Solo di recente i fisioterapisti hanno ricevuto una formazione specifica. Nel frattempo, i pazienti del reparto di Elisabetta vengono assistiti anche a livello ambulatoriale. Circa 100 persone sono in continuo trattamento. “Vengono a trovarci persone da tutto il Paese. Il nostro obiettivo è quello di reintegrare anche loro nel mondo del lavoro”, spiega Elisabetta. Lavorano a stretto contatto con un centro protesi a 200 chilometri di distanza, che realizza protesi in legno. L’infermiera insegna anche ai futuri operatori sanitari ed è responsabile del reparto di un ospedale, che successivamente invia i pazienti alla riabilitazione.

Il fatto che Elisabetta, cresciuta sul Beatenberg, sia tornata in Angola anche dopo essere fuggita in Svizzera è dovuto al lavoro. “Ancora oggi, per me è una grande soddisfazione vedere che qualcuno che un tempo era paralizzato può camminare di nuovo”, dice. A volte ci vuole molta pazienza, non solo da parte della persona interessata, ma anche da parte dei familiari e del personale. La giovane donna, che Elisabetta aveva salvato dalla zona di guerra come paraplegica, aveva imparato a camminare di nuovo con le stampelle e si era sottoposta a un intervento chirurgico. “Oggi vive nella capitale Luanda, ha studiato, si è laureata e ha trovato lavoro. Storie come questa mi turbano molto. In Africa, le persone con disabilità sono ancora “lasciate a languire in una stanza fino alla morte”. Attraverso il suo lavoro, può dimostrare alla società che anche le persone disabili hanno un grande valore e possono essere padrone della loro vita.

Lucia ha avuto un grave incidente in moto. È stato necessario amputare entrambe le gambe. Nel frattempo, sta di nuovo bene. Ha due figli ed è pienamente integrata nella vita lavorativa.

“Appartengo a una famiglia africana”.

Uno dei motivi per cui Elisabetta, che ha costruito una piccola casa alla periferia della città, si sente a casa sua è il grande affiatamento tra le persone. “Appartengo a una famiglia africana, vengo invitata agli eventi. Sono radicata qui. Non voglio essere altrove. Qui tutto si risolve nel gruppo o nella famiglia. Che si tratti di un decesso da elaborare, di problemi o di preparativi per un matrimonio. Ma questo comporta anche molti altri obblighi.
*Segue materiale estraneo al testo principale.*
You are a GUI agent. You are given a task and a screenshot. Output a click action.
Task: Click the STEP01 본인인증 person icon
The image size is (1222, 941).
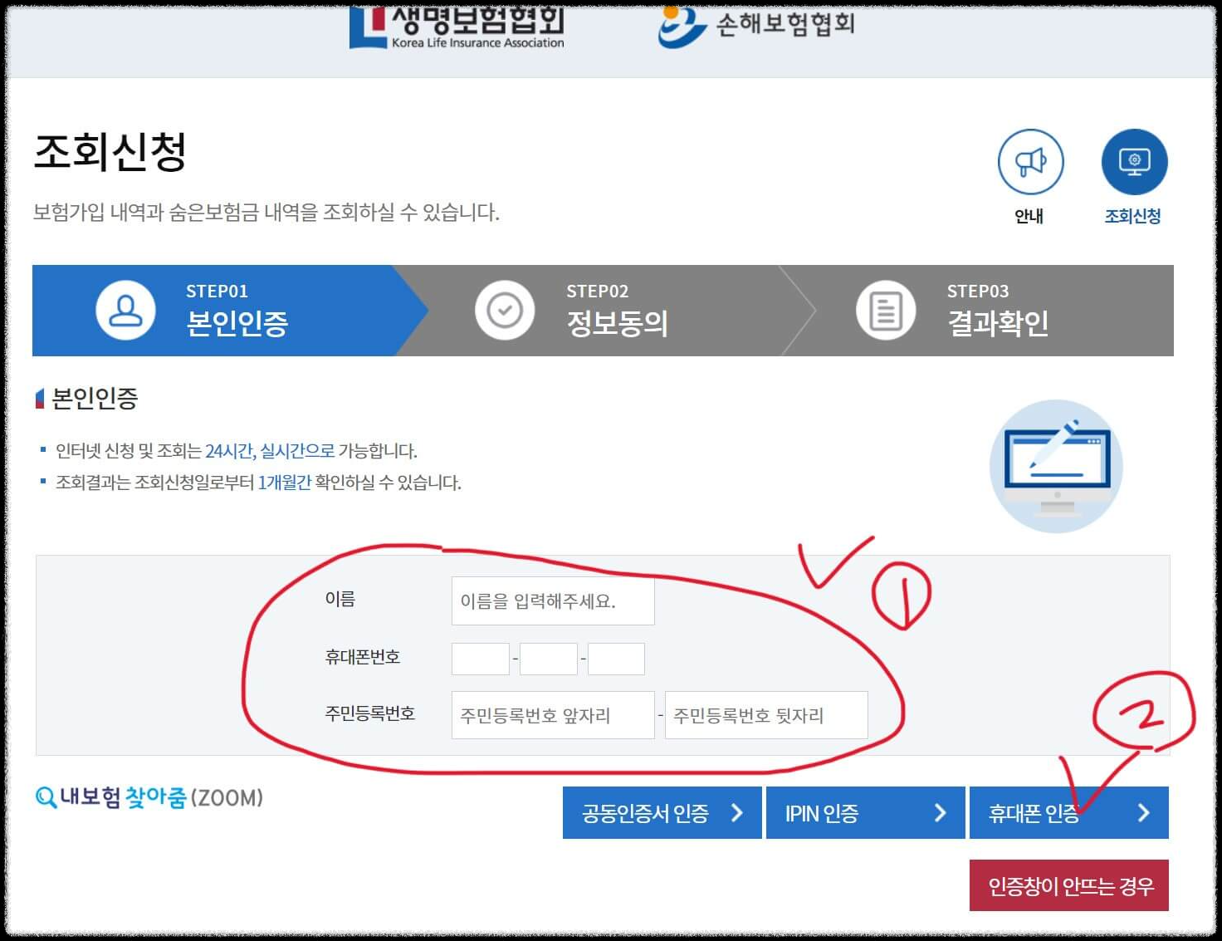126,309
Non ha ancora intenzione di tornare in Svizzera, anche se la povertà nel Paese è grande. Ci sono sempre interruzioni di corrente, ha una cisterna al posto dell’allacciamento dell’acqua e deve vivere dietro a delle sbarre, un muro e filo spinato a causa dell’alto tasso di criminalità. Ammette però che di tanto in tanto le mancano Cervelat, formaggio e il cioccolato svizzero. Ride. “Sono felice qui. Ogni volta che faccio una doccia con l’acqua calda, penso: che regalo”.

Elisabetta, che oggi ha 69 anni, sarebbe effettivamente in pensione. Ma vuole continuare a sostenere il lavoro di SAM global, su base volontaria, finché sarà in salute. Allo stesso tempo, funge da collegamento tra l’organizzazione e le altre organizzazioni partner, “in modo che le informazioni circolino”, dice.

Elisabetta con due ragazze angolane.


SAM global (fino al 2017 Swiss Alliance Mission) è un’organizzazione cristiana svizzera senza scopo di lucro con sede a Winterthur. Dal 2017, l’abbreviazione sta per serve and multiply (servire e moltiplicare). SAM global mira a cambiare le vite attraverso l’istruzione ed è attiva nel campo della cooperazione allo sviluppo delle risorse umane. L’attenzione si concentra sulla formazione in vari settori e sull’aiutare le persone ad aiutarsi.

SAM global impiega circa 80 dipendenti europei nei Paesi in cui opera, diversi volontari e numerosi collaboratori locali e, secondo la propria homepage, è attivo con vari partner in undici Paesi in Africa, Asia e Sud America, tra cui Cambogia, Sri Lanka, Burkina Faso, Guinea, Camerun, Ciad e Brasile. SAM global è attivo anche tra i migranti in Svizzera. L’organizzazione si concentra sull’istruzione di base e professionale, sulla costruzione di piccole imprese (Business for Transformation B4T), sul lavoro medico e sulla prevenzione sanitaria, sull’istruzione e sulla pratica teologica, e sul miglioramento dei mezzi di sussistenza e sulla sensibilizzazione.